Each line of the records is to be returned verbatim, with the images omitted.

### Material for this task

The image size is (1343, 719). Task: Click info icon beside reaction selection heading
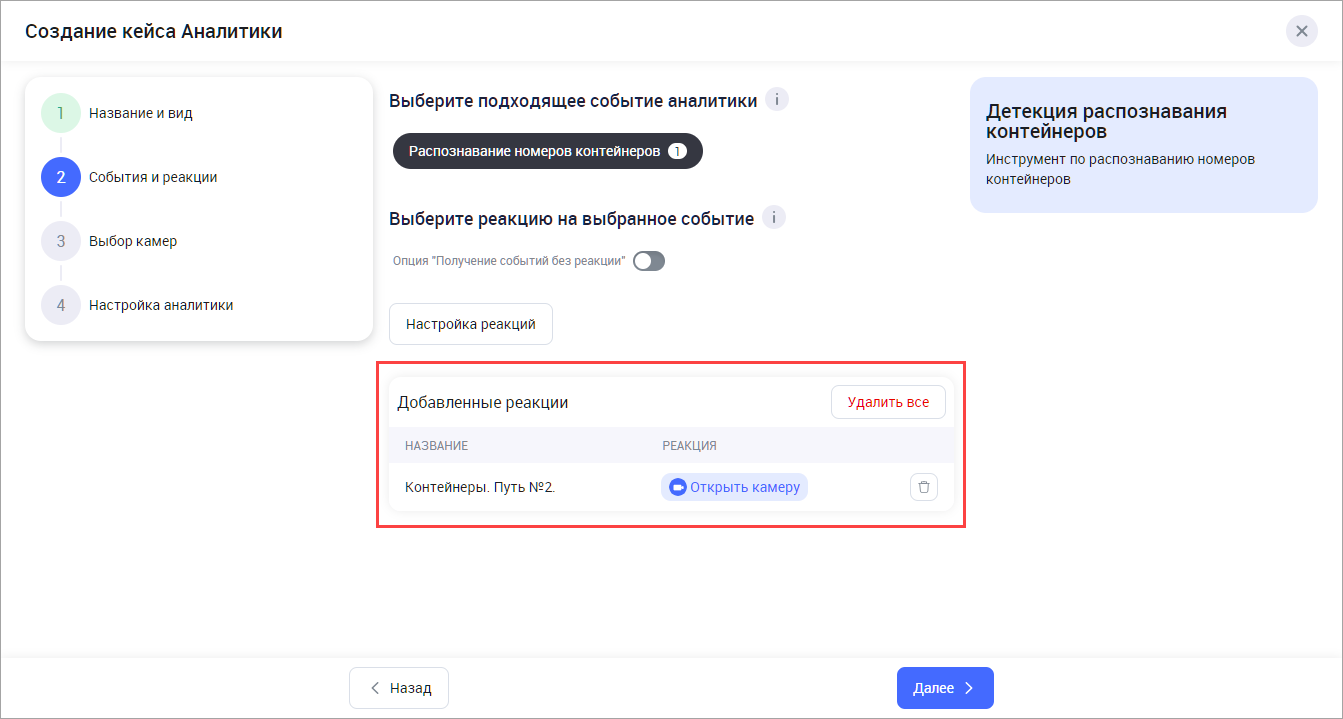tap(774, 218)
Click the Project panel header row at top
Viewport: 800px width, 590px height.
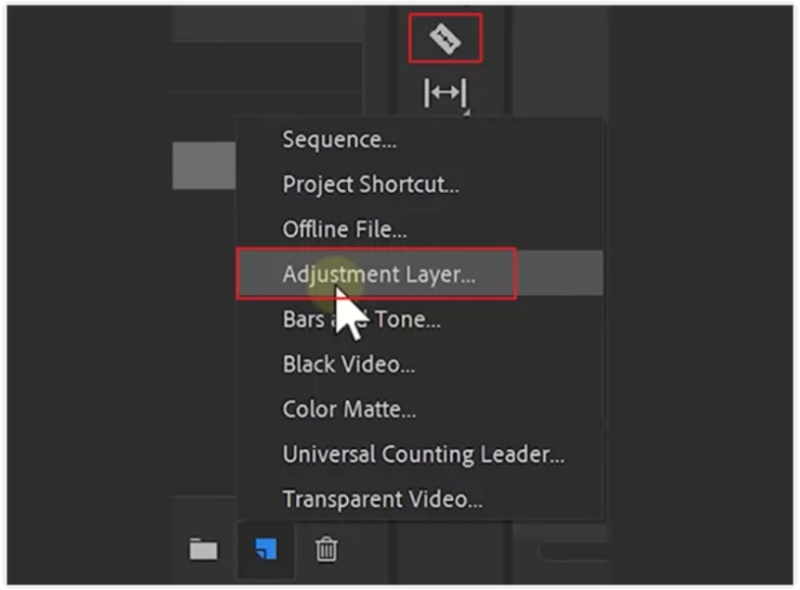point(268,23)
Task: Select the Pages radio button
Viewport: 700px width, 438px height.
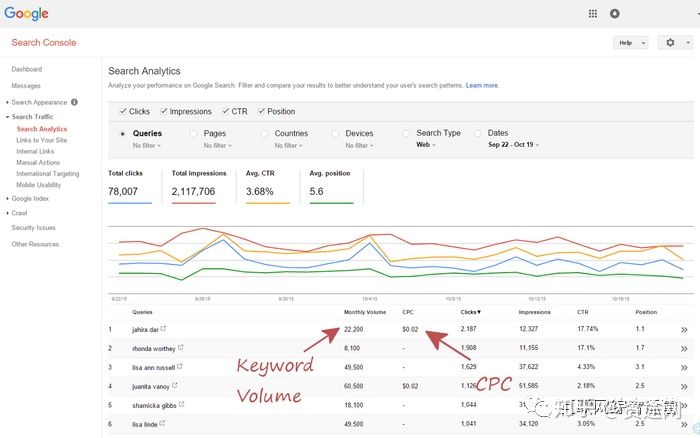Action: click(194, 133)

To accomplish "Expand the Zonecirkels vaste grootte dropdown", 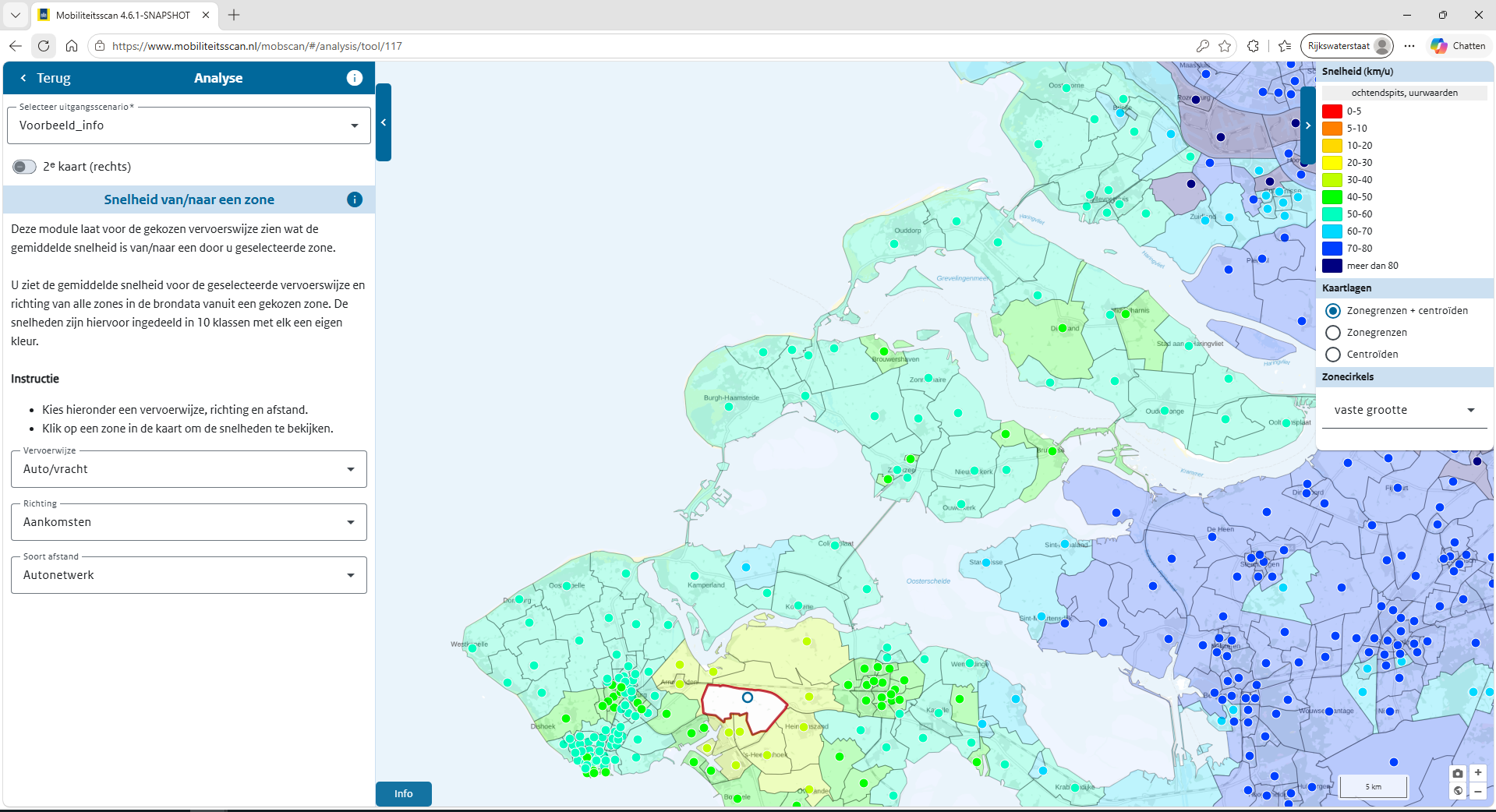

######

Finished task:
The image size is (1343, 719). Task: Click info icon beside reaction selection heading
tap(774, 218)
Click the Project panel header row at top
Viewport: 800px width, 590px height.
point(268,23)
Task: Select the Pages radio button
Viewport: 700px width, 438px height.
Action: click(194, 133)

To accomplish "Expand the Zonecirkels vaste grootte dropdown", 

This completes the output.